2. Fußball-Bundesliga
Ins Auge gespuckt: Sportgericht sperrt Profi von FC Erzgebirge Aue für sieben Monate

Schiedsrichter Nicolas Winter zeigt Aues Clemens Fandrich die Rote Karte

Schiedsrichter Nicolas Winter zeigt Aues Clemens Fandrich die Rote Karte

© Hendrik Schmidt / DPA

Harte Strafe für Clemens Fandrich: Der Fußball-Profi ist mit sieben Monaten außergewöhnlich lange vom DFB-Sportgericht gesperrt worden. Der Grund: Er hat einem Schiedsrichter-Assistenten ins Auge gespuckt. Der Spieler bestreitet eine Absicht.

Das Sportgericht des Deutschen Fußball-Bundes hat hart gegen Clemens Fandrich von Zweitligist FC Erzgebirge Aue geurteilt.
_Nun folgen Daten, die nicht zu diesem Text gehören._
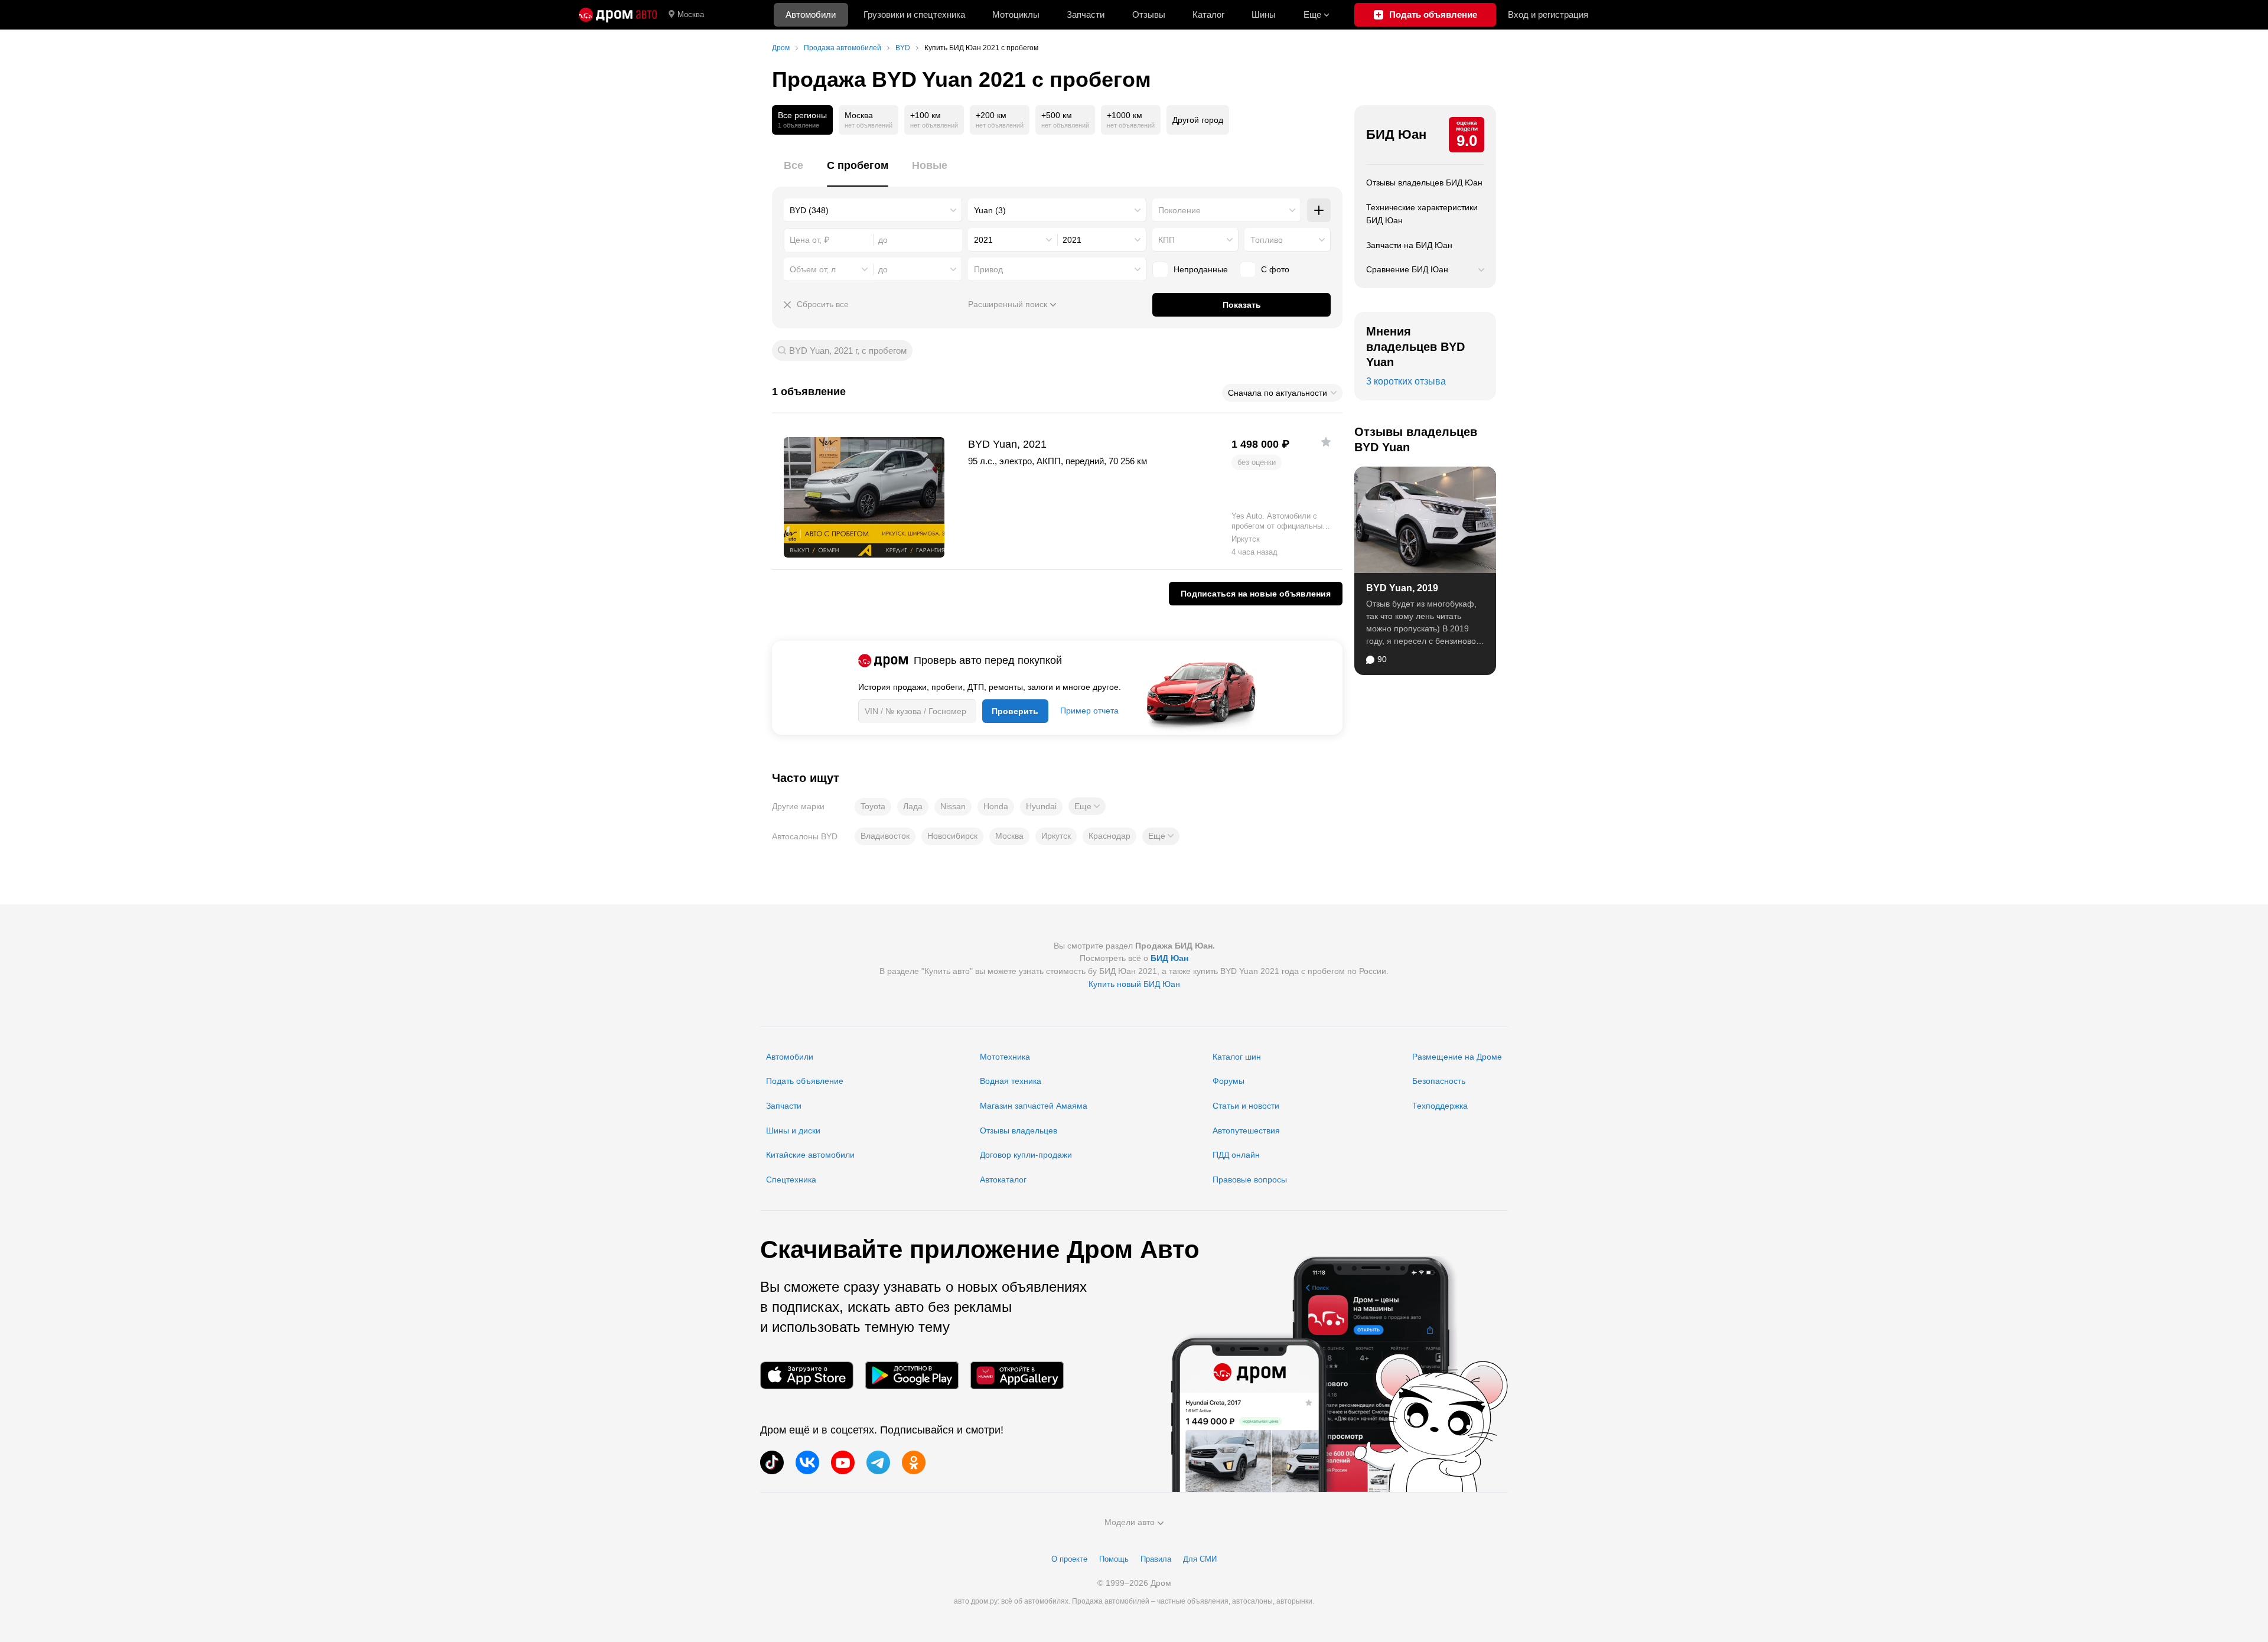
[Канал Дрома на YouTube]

Der 30-Jährige ist am Donnerstag für sieben Monate gesperrt worden, kann binnen einer Woche beim DFB-Bundesgericht allerdings Berufung einlegen.

„Das Gericht hatte keinen Zweifel an der Darstellung des Schiedsrichter-Assistenten Roman Potemkin, der aussagte, dass ihm der Spieler in der 89. Minute des Zweitligaspiels gegen den FC Ingolstadt am 22. Oktober 2021 auf das rechte Auge gespuckt habe, was Fandrich selbst bestreitet“, hieß es in einer Mitteilung des DFB. Der Bewegungsablauf in der Szene unterstütze die Darstellung Potemkins.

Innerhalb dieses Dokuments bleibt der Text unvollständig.